▶ Problem: I'd like an exact copy of every line from the start of the entries below through the line containing "This screenshot has width=1413, height=662.", please.

[[ Given records open ]]

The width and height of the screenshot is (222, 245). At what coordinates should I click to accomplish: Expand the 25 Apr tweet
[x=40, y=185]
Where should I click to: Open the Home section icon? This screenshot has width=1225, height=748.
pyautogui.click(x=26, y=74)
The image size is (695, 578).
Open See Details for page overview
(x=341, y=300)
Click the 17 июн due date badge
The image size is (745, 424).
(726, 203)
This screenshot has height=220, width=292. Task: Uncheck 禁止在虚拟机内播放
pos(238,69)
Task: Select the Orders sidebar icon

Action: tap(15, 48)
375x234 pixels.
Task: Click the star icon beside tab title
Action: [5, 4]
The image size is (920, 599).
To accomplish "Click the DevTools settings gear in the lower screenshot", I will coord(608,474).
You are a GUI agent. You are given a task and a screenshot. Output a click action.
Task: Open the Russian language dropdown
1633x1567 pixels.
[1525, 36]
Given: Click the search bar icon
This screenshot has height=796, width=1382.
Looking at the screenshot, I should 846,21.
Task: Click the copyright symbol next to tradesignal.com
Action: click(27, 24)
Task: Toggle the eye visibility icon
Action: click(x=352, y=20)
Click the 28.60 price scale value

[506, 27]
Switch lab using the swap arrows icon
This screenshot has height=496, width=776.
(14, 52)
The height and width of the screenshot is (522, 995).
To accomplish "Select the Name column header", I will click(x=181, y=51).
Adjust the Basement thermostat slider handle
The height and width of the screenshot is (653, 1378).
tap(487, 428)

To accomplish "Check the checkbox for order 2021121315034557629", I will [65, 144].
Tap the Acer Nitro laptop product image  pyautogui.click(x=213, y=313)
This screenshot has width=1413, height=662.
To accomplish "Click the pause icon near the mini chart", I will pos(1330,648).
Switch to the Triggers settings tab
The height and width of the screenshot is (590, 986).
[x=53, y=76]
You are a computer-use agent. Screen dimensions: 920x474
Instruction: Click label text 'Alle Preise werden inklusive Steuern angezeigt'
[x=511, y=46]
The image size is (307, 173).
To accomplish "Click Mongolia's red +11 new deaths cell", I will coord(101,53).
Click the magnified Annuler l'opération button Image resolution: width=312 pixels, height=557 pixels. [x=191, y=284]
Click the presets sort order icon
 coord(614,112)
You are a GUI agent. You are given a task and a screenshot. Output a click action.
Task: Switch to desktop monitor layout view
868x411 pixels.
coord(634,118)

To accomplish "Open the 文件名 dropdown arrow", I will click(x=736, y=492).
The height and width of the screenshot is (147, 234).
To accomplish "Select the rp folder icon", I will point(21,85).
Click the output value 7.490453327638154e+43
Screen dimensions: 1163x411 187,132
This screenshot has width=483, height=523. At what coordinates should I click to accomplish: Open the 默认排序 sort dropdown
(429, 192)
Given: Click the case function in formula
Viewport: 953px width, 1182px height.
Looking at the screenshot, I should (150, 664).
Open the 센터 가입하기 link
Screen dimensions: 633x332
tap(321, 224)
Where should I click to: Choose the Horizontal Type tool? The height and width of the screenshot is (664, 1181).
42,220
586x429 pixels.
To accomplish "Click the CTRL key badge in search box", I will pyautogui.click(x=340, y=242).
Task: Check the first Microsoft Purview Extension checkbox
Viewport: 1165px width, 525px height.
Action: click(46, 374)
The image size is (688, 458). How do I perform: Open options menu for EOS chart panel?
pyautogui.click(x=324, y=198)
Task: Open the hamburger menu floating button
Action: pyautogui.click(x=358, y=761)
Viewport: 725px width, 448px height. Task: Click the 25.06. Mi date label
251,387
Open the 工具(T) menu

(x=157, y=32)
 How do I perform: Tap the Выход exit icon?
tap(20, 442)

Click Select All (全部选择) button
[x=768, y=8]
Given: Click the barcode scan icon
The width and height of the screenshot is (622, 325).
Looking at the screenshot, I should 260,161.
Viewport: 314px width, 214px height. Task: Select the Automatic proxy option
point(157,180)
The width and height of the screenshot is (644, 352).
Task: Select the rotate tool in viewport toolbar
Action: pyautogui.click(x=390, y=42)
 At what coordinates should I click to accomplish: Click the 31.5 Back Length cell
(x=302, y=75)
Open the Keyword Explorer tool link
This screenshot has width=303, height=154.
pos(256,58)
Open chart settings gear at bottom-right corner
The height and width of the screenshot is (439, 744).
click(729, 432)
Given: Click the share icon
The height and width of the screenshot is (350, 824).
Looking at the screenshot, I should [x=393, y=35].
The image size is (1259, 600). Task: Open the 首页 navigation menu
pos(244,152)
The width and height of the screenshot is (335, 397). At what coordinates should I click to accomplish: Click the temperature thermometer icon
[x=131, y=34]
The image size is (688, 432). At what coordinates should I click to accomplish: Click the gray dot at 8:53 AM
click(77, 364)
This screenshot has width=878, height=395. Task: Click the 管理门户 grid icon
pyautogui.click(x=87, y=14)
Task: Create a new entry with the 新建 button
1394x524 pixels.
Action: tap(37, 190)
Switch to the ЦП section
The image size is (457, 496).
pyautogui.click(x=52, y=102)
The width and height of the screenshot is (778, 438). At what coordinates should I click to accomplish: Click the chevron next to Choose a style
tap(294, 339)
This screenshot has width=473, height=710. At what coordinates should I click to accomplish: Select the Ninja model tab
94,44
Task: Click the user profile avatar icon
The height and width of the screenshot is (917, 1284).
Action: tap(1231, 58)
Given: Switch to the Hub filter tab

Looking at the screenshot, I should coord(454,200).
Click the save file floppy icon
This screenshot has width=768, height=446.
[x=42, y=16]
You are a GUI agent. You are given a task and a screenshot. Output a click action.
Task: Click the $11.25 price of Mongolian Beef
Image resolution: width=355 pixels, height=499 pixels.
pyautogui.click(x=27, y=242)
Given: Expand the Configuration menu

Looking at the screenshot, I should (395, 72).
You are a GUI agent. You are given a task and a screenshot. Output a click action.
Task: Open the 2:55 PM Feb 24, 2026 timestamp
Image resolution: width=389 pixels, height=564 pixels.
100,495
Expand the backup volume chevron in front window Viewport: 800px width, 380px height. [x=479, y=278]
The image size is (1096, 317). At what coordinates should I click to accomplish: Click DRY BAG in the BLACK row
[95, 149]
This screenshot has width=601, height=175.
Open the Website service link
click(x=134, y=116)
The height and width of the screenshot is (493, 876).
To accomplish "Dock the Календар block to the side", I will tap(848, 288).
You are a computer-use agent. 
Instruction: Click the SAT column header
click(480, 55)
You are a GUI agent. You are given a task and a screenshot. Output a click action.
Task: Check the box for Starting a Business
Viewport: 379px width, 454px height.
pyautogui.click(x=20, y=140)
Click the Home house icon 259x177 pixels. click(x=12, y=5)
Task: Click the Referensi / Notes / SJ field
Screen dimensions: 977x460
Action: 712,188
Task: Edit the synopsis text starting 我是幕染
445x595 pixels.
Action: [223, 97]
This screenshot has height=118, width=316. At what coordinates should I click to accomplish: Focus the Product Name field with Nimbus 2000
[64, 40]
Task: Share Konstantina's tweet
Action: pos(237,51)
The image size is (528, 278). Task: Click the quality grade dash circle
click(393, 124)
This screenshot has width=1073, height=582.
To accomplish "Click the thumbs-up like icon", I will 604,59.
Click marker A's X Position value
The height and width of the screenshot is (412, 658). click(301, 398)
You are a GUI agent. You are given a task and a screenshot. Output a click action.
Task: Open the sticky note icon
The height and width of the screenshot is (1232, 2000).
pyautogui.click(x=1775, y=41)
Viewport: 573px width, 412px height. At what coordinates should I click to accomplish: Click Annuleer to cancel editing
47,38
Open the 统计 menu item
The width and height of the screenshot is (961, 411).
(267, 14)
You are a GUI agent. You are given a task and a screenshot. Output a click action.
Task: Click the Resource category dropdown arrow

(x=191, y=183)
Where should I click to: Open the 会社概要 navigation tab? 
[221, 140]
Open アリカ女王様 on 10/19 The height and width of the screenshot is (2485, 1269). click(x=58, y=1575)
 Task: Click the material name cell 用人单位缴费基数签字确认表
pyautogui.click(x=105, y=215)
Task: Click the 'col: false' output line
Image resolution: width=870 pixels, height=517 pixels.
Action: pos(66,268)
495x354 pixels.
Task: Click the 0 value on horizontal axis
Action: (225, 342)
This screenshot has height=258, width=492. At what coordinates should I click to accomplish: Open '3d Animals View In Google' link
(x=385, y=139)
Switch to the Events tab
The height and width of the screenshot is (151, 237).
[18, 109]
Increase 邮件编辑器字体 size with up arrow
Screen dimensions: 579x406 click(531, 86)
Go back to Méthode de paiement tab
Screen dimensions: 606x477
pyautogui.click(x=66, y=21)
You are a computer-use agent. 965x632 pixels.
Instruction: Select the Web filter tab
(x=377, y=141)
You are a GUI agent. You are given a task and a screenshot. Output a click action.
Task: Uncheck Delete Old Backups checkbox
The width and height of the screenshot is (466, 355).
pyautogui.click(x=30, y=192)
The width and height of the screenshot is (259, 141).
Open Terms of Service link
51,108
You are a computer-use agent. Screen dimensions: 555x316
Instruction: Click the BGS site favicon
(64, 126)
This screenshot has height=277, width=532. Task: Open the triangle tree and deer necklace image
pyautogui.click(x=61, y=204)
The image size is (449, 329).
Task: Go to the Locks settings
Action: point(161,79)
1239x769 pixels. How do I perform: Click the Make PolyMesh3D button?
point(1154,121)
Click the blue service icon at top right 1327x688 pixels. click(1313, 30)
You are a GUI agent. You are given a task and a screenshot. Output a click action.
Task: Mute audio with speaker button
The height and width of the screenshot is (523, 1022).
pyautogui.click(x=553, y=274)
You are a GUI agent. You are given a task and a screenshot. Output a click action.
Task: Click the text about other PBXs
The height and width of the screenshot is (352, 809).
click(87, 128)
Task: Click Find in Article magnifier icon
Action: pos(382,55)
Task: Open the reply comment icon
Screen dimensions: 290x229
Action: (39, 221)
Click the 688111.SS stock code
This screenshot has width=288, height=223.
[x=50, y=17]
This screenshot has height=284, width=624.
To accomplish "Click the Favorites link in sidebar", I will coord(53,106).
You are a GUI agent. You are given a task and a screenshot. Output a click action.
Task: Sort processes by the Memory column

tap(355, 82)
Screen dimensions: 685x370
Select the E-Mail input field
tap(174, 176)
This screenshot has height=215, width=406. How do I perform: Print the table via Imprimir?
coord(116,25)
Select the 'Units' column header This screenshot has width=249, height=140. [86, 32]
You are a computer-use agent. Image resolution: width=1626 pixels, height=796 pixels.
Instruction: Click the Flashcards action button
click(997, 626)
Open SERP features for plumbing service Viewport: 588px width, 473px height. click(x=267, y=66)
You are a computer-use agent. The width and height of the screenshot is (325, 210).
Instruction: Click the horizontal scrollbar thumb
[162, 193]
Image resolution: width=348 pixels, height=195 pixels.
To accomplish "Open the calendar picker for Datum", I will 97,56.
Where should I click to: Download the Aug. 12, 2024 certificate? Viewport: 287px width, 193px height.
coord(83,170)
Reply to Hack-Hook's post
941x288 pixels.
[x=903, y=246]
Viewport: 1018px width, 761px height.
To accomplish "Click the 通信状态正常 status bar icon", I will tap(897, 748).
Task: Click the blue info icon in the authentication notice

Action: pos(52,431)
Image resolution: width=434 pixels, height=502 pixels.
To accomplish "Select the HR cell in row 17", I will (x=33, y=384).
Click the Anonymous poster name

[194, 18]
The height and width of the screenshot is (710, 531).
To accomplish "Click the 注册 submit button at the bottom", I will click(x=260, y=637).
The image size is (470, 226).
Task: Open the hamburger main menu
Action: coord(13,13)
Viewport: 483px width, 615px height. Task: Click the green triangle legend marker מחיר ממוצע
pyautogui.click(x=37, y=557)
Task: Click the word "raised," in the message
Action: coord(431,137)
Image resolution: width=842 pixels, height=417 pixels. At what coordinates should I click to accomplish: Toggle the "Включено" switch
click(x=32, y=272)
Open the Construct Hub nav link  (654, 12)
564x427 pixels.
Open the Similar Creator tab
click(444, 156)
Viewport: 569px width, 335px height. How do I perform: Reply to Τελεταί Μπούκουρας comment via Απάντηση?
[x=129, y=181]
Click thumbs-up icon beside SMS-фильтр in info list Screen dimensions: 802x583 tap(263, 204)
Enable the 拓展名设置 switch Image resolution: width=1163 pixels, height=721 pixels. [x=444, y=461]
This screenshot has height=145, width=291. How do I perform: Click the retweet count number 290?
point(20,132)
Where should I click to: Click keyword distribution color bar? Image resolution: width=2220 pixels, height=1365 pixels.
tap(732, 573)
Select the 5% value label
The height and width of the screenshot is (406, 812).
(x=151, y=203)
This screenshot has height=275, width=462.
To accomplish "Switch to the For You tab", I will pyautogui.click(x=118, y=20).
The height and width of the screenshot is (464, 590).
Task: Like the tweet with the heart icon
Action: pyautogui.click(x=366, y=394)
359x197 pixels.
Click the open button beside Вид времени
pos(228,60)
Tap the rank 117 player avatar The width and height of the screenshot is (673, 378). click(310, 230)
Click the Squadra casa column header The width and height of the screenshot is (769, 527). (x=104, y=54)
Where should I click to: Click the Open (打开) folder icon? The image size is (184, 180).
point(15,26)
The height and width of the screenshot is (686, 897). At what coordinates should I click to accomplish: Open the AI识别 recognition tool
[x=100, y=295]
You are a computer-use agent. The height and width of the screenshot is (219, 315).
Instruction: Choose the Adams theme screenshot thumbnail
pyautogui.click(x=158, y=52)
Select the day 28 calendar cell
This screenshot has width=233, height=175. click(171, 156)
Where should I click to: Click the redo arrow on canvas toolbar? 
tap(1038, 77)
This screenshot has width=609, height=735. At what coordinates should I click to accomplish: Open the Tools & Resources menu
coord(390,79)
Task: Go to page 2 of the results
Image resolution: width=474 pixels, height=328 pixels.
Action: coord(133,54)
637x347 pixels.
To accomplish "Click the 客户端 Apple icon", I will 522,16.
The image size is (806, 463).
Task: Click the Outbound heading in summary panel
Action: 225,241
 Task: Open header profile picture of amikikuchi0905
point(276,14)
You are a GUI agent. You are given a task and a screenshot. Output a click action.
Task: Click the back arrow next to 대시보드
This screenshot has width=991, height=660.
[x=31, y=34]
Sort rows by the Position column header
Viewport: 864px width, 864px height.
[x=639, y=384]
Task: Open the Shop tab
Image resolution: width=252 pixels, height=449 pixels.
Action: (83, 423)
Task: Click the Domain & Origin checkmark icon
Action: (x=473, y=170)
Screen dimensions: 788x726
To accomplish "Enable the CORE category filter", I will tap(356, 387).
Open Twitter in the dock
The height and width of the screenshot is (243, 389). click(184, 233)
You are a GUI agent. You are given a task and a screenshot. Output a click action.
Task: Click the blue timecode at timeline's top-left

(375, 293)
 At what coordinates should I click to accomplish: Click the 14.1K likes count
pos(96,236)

[[ Given records closed ]]

▶ Answer to the problem:
The width and height of the screenshot is (222, 245). At what coordinates should I click to accomplish: Expand the 25 Apr tweet
[x=40, y=185]
Where should I click to: Open the Home section icon? This screenshot has width=1225, height=748.
pyautogui.click(x=26, y=74)
The image size is (695, 578).
Open See Details for page overview
(x=341, y=300)
Click the 17 июн due date badge
The image size is (745, 424).
(726, 203)
This screenshot has height=220, width=292. Task: Uncheck 禁止在虚拟机内播放
pos(238,69)
Task: Select the Orders sidebar icon

Action: tap(15, 48)
375x234 pixels.
Task: Click the star icon beside tab title
Action: [5, 4]
The image size is (920, 599).
To accomplish "Click the DevTools settings gear in the lower screenshot", I will coord(608,474).
You are a GUI agent. You are given a task and a screenshot. Output a click action.
Task: Open the Russian language dropdown
1633x1567 pixels.
[1525, 36]
Given: Click the search bar icon
This screenshot has height=796, width=1382.
Looking at the screenshot, I should 846,21.
Task: Click the copyright symbol next to tradesignal.com
Action: click(27, 24)
Task: Toggle the eye visibility icon
Action: click(x=352, y=20)
Click the 28.60 price scale value

[506, 27]
Switch lab using the swap arrows icon
This screenshot has height=496, width=776.
(14, 52)
The height and width of the screenshot is (522, 995).
To accomplish "Select the Name column header", I will click(x=181, y=51).
Adjust the Basement thermostat slider handle
The height and width of the screenshot is (653, 1378).
tap(487, 428)

To accomplish "Check the checkbox for order 2021121315034557629", I will [65, 144].
Tap the Acer Nitro laptop product image  pyautogui.click(x=213, y=313)
This screenshot has width=1413, height=662.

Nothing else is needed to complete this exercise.